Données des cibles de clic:

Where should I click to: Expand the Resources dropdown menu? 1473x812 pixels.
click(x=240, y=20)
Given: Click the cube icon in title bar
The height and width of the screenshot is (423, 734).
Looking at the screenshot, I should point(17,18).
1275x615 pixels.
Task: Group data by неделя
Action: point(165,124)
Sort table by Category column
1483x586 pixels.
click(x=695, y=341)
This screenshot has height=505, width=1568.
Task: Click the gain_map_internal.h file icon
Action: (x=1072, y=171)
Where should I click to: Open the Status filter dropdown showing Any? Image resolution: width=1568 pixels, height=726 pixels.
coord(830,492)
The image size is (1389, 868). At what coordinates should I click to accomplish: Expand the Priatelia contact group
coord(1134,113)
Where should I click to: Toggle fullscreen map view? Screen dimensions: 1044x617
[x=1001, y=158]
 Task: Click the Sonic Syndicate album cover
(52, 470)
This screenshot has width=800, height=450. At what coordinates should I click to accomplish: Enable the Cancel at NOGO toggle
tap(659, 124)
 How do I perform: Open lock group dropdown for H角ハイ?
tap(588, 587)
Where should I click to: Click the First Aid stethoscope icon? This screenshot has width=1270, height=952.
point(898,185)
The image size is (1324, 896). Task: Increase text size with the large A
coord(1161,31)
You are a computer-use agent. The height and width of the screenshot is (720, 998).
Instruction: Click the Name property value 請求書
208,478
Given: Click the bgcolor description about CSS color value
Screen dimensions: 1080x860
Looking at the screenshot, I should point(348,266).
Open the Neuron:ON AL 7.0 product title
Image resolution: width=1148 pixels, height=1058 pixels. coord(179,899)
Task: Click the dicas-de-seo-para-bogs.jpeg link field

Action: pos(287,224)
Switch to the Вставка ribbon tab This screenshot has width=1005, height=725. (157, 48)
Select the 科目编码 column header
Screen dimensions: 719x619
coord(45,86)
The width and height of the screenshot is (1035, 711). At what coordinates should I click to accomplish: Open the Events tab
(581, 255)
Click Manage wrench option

EXERCICE ÉCRIT
Quelles lignes des données ci-dessus contiennent le mot "This" ? Repérez-les et recopiez-les toutes, en tenant compte de la casse.

RÉPONSE
This screenshot has height=505, width=1568.
This screenshot has width=800, height=450. At what coordinates should I click to accomplish: Enable the Cancel at NOGO toggle
Where should I click to: Click the First Aid stethoscope icon? This screenshot has width=1270, height=952.
Switch to the Вставка ribbon tab This screenshot has width=1005, height=725. (157, 48)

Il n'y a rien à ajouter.